« Pendant que les carburants augmentent, nos salaires, eux, restent bloqués », s'alarme la Fnas-FO au lendemain du refus d'agrément de l'avenant salarial dans la branche de l'aide à domicile (BAD).
Côté employeurs, l'indignation est au moins aussi élevée. L'USB domicile (Adédom, ADMR, Fnaafp/CSF, UNA) dénonce en effet « une décision incompréhensible aux conséquences graves pour les services à domicile non lucratifs ». Les organisations patronales estiment qu'à travers ce refus d'agrément, « les pouvoirs publics assument d’aggraver la situation déjà critique des services d’aide à domicile, aujourd’hui exsangues, qui se voient privés des moyens humains nécessaires pour remplir leurs missions ».
En outre, « ils adressent un message négatif aux personnes âgées vulnérables de notre pays, car à chaque fois que l’on maltraite les professionnels, on maltraite les personnes aidées », déplore aussi l'AD-PA.

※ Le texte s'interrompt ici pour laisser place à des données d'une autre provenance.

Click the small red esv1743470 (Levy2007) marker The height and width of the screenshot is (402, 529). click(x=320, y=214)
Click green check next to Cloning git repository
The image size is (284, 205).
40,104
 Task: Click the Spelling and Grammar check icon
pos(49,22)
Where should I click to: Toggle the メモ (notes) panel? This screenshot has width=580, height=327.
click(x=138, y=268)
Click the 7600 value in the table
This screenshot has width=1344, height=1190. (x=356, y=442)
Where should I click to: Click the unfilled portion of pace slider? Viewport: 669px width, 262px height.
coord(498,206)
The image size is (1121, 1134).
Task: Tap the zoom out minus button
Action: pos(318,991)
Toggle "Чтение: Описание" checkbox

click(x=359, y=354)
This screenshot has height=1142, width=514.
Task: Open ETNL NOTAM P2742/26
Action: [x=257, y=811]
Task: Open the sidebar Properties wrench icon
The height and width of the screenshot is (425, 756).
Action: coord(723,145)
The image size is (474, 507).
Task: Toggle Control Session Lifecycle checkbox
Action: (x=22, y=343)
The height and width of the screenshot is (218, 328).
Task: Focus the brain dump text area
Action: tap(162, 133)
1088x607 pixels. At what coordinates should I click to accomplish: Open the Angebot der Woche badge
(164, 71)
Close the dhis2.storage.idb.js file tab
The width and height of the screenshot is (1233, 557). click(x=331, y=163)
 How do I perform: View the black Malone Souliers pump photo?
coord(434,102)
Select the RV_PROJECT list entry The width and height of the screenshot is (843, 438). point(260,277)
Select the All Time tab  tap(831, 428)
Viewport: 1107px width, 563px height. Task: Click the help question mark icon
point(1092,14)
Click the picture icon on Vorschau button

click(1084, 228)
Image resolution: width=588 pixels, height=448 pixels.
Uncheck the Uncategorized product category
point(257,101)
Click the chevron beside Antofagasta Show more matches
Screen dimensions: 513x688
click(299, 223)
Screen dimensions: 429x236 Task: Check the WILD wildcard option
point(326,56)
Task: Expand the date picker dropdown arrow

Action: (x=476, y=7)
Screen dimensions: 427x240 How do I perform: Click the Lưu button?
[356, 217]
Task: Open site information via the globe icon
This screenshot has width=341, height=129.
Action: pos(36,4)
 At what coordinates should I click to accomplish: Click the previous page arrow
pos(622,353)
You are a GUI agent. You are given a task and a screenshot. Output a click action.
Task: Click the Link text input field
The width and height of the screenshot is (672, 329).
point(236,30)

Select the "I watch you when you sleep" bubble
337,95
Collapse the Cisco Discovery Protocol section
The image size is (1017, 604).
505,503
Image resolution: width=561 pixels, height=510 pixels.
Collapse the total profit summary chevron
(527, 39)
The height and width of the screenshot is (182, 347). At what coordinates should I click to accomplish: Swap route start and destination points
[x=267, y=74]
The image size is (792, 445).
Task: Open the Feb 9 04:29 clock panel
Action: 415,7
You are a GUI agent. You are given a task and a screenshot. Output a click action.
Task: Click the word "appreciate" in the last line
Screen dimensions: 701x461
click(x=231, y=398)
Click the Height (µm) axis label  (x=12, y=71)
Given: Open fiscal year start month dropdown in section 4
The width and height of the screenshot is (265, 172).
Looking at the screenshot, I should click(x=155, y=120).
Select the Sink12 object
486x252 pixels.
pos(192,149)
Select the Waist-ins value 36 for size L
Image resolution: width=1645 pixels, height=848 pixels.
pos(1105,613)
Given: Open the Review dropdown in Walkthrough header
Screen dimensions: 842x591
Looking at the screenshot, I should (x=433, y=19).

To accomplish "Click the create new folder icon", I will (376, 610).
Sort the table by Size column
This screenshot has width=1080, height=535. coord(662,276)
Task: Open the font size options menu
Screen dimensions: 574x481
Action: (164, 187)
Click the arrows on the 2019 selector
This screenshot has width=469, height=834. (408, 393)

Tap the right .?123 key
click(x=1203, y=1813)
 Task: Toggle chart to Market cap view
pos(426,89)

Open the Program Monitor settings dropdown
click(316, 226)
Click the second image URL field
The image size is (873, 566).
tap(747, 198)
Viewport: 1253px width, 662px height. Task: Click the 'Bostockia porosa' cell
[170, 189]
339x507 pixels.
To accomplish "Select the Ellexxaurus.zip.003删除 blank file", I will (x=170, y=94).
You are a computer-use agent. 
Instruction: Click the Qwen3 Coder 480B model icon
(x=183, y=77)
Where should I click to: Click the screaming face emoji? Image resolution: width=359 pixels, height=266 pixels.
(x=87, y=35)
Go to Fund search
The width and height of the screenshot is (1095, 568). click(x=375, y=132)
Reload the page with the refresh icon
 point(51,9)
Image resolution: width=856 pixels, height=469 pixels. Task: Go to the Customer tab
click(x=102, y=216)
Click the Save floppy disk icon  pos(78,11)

Plus largement, cette décision illustre « une impasse préoccupante dans la gouvernance du secteur », pointe l'USB domicile, qui prévient : « Le renvoi de responsabilités entre l’État et les Départements ne saurait justifier l’absence de réponse à un enjeu social majeur ».
L'USB annonce déjà qu'un nouvel avenant de revalorisation des rémunérations sera proposé aux organisations syndicales de salariés, dès la prochaine réunion paritaire le 24 mars 2026.